-- BEGIN Supplied entries --

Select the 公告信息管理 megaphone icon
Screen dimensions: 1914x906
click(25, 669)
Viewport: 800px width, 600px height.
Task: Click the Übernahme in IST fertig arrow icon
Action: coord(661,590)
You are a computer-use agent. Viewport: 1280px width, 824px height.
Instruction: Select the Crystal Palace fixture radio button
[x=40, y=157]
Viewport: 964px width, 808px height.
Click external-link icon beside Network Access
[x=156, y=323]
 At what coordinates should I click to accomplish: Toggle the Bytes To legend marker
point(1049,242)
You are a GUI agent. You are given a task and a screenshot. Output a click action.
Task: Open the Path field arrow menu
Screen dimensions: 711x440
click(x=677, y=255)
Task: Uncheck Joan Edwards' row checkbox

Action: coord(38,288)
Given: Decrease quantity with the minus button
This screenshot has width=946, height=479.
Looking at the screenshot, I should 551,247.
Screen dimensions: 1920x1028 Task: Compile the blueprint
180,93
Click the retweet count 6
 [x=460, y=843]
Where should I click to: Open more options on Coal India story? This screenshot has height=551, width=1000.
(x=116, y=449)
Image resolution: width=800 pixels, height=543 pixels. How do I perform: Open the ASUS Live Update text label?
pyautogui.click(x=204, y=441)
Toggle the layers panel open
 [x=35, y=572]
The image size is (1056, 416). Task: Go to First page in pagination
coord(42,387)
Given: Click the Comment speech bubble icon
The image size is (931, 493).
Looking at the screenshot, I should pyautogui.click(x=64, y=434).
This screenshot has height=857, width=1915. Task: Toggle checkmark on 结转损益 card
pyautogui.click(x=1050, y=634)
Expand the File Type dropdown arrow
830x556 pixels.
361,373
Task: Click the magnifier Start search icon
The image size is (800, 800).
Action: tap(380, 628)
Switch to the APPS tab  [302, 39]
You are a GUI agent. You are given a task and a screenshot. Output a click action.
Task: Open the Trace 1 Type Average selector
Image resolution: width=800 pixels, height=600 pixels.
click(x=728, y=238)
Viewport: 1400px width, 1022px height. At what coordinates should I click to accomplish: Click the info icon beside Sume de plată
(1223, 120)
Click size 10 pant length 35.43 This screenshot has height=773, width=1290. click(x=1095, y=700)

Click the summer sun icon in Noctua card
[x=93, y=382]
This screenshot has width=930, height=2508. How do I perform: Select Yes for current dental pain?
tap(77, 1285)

-- END Supplied entries --

__Directions for this task__.
Copy all of the records above word for word.

__Correct response__.
Select the 公告信息管理 megaphone icon
Screen dimensions: 1914x906
click(25, 669)
Viewport: 800px width, 600px height.
Task: Click the Übernahme in IST fertig arrow icon
Action: coord(661,590)
You are a computer-use agent. Viewport: 1280px width, 824px height.
Instruction: Select the Crystal Palace fixture radio button
[x=40, y=157]
Viewport: 964px width, 808px height.
Click external-link icon beside Network Access
[x=156, y=323]
 At what coordinates should I click to accomplish: Toggle the Bytes To legend marker
point(1049,242)
You are a GUI agent. You are given a task and a screenshot. Output a click action.
Task: Open the Path field arrow menu
Screen dimensions: 711x440
click(x=677, y=255)
Task: Uncheck Joan Edwards' row checkbox

Action: coord(38,288)
Given: Decrease quantity with the minus button
This screenshot has width=946, height=479.
Looking at the screenshot, I should 551,247.
Screen dimensions: 1920x1028 Task: Compile the blueprint
180,93
Click the retweet count 6
 [x=460, y=843]
Where should I click to: Open more options on Coal India story? This screenshot has height=551, width=1000.
(x=116, y=449)
Image resolution: width=800 pixels, height=543 pixels. How do I perform: Open the ASUS Live Update text label?
pyautogui.click(x=204, y=441)
Toggle the layers panel open
 [x=35, y=572]
The image size is (1056, 416). Task: Go to First page in pagination
coord(42,387)
Given: Click the Comment speech bubble icon
The image size is (931, 493).
Looking at the screenshot, I should pyautogui.click(x=64, y=434).
This screenshot has height=857, width=1915. Task: Toggle checkmark on 结转损益 card
pyautogui.click(x=1050, y=634)
Expand the File Type dropdown arrow
830x556 pixels.
361,373
Task: Click the magnifier Start search icon
The image size is (800, 800).
Action: tap(380, 628)
Switch to the APPS tab  [302, 39]
You are a GUI agent. You are given a task and a screenshot. Output a click action.
Task: Open the Trace 1 Type Average selector
Image resolution: width=800 pixels, height=600 pixels.
click(x=728, y=238)
Viewport: 1400px width, 1022px height. At what coordinates should I click to accomplish: Click the info icon beside Sume de plată
(1223, 120)
Click size 10 pant length 35.43 This screenshot has height=773, width=1290. click(x=1095, y=700)

Click the summer sun icon in Noctua card
[x=93, y=382]
This screenshot has width=930, height=2508. How do I perform: Select Yes for current dental pain?
tap(77, 1285)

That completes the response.